1) 25% of the story. You introduce your characters in their normal life, solving normal life problems, meeting each other in normal-life circumstances. Something happens (an inciting incident that pushes them out of their normal life to solve a problem).

2A) 25% of the story. The character isn't sure what they are doing, but are reacting to the problem as best they can. Usually ends in a setback or game changer, but doesn't have to.

2B) 25% of the story. Through flailing in (2A) the character has learned enough to come up with a plan. This is a more proactive phase, actually planning and executing. Can still have failures, and usually ends in one, but often followed by an epiphany or realization of what needs to be done to solve the problem.

3) 25% of the story. Concluding confrontations, or working solutions. Often full of close calls or harrowing (think Doc and the clock-tower in Back to The Future), then a short aftermath proving there is a new normal life, or life has returned to the previous normal.

Now I say 25% for each, but that can swing 10% either way. Don't count words and curse yourself if the inciting incident lands at 20%.

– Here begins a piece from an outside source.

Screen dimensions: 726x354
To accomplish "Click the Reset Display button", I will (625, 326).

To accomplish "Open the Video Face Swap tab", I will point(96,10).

I am a discovery writer, which means I do not plan a plot or incidents beforehand, I don't write to an outline. I invent characters, and think about them a lot, and then start writing them doing things.

But that said, I also know to write to the above structure. That wasn't invented, it was discovered by distilling thousands of good stories and realizing this structure is a generalization of what good stories have in common, for a beginning, middle and end.

So, while I am writing the normal world, I am looking for an inciting incident that can flow from my characters. I know I want them to get together, but I am not sure how that happens. Once I find one, then I am looking for "reactive" actions to address it. And so on. My characters do what they do, but once I have enough "reactive" I start looking for what will give them a plan.

Your story is probably stuck in some act, and you don't have an idea to get out of that act and into the next. That is what you need to find, and why you stalled.